Data for this exercise
:::

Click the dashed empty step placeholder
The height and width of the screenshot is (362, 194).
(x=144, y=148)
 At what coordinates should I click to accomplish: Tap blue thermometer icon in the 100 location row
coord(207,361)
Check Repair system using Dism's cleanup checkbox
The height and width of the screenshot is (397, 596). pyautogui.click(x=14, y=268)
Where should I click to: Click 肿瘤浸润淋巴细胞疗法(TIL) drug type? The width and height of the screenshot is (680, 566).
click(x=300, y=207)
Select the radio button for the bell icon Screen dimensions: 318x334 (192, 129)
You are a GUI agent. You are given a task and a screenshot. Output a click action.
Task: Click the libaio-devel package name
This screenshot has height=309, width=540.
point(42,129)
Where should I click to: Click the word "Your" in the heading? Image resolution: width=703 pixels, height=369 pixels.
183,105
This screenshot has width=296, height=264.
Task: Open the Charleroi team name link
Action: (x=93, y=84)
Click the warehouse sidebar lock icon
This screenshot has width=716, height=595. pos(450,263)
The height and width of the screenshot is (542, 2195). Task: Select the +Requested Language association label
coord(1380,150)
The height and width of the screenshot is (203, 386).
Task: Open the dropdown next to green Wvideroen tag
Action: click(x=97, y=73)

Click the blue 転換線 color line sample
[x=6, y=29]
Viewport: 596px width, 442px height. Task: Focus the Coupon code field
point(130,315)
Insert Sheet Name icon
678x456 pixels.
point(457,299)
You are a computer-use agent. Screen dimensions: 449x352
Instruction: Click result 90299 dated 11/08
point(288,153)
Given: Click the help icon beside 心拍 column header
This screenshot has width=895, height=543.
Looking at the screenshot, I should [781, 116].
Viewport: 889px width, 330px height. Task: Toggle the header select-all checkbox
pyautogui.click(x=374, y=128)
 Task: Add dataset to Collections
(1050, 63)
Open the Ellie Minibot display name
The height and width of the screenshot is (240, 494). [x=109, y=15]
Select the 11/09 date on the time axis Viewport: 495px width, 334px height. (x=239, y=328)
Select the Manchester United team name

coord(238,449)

:::

Task statement
The reply should hold only the lines from the beginning of the listing to the line with "Task: Click the libaio-devel package name", both ends included, unchanged.

Exercise result
Click the dashed empty step placeholder
The height and width of the screenshot is (362, 194).
(x=144, y=148)
 At what coordinates should I click to accomplish: Tap blue thermometer icon in the 100 location row
coord(207,361)
Check Repair system using Dism's cleanup checkbox
The height and width of the screenshot is (397, 596). pyautogui.click(x=14, y=268)
Where should I click to: Click 肿瘤浸润淋巴细胞疗法(TIL) drug type? The width and height of the screenshot is (680, 566).
click(x=300, y=207)
Select the radio button for the bell icon Screen dimensions: 318x334 (192, 129)
You are a GUI agent. You are given a task and a screenshot. Output a click action.
Task: Click the libaio-devel package name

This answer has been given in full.